__PROMPT__: Retype every line of the following listing, keeping each one identical to the original.

Stored entries:

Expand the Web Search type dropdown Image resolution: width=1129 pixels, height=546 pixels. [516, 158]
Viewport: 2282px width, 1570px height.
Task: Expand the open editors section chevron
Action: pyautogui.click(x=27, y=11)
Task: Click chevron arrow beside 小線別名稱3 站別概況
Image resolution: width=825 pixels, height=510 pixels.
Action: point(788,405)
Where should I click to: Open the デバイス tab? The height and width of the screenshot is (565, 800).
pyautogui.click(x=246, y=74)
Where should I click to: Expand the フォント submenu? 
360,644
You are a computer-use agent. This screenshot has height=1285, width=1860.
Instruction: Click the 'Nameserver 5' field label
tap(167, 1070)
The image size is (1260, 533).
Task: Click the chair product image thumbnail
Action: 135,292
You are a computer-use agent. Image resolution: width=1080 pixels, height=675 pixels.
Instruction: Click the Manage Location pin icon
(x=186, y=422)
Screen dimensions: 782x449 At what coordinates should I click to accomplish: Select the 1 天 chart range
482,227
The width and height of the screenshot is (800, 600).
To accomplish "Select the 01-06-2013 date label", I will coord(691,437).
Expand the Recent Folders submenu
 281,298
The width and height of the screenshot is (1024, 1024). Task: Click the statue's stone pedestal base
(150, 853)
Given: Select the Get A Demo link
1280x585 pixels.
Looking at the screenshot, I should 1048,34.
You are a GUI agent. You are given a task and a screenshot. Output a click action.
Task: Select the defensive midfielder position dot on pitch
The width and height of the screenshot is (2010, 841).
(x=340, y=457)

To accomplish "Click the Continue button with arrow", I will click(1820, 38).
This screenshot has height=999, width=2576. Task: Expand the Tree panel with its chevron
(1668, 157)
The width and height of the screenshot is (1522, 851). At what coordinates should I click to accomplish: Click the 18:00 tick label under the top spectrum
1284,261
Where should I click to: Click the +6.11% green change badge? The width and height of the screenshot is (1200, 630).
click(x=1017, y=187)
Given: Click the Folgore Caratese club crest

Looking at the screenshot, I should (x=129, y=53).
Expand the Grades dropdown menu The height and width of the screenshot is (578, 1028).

__TASK RESULT__:
Expand the Web Search type dropdown Image resolution: width=1129 pixels, height=546 pixels. [516, 158]
Viewport: 2282px width, 1570px height.
Task: Expand the open editors section chevron
Action: pyautogui.click(x=27, y=11)
Task: Click chevron arrow beside 小線別名稱3 站別概況
Image resolution: width=825 pixels, height=510 pixels.
Action: point(788,405)
Where should I click to: Open the デバイス tab? The height and width of the screenshot is (565, 800).
pyautogui.click(x=246, y=74)
Where should I click to: Expand the フォント submenu? 
360,644
You are a computer-use agent. This screenshot has height=1285, width=1860.
Instruction: Click the 'Nameserver 5' field label
tap(167, 1070)
The image size is (1260, 533).
Task: Click the chair product image thumbnail
Action: 135,292
You are a computer-use agent. Image resolution: width=1080 pixels, height=675 pixels.
Instruction: Click the Manage Location pin icon
(x=186, y=422)
Screen dimensions: 782x449 At what coordinates should I click to accomplish: Select the 1 天 chart range
482,227
The width and height of the screenshot is (800, 600).
To accomplish "Select the 01-06-2013 date label", I will coord(691,437).
Expand the Recent Folders submenu
 281,298
The width and height of the screenshot is (1024, 1024). Task: Click the statue's stone pedestal base
(150, 853)
Given: Select the Get A Demo link
1280x585 pixels.
Looking at the screenshot, I should 1048,34.
You are a GUI agent. You are given a task and a screenshot. Output a click action.
Task: Select the defensive midfielder position dot on pitch
The width and height of the screenshot is (2010, 841).
(x=340, y=457)

To accomplish "Click the Continue button with arrow", I will click(1820, 38).
This screenshot has height=999, width=2576. Task: Expand the Tree panel with its chevron
(1668, 157)
The width and height of the screenshot is (1522, 851). At what coordinates should I click to accomplish: Click the 18:00 tick label under the top spectrum
1284,261
Where should I click to: Click the +6.11% green change badge? The width and height of the screenshot is (1200, 630).
click(x=1017, y=187)
Given: Click the Folgore Caratese club crest

Looking at the screenshot, I should (x=129, y=53).
Expand the Grades dropdown menu The height and width of the screenshot is (578, 1028).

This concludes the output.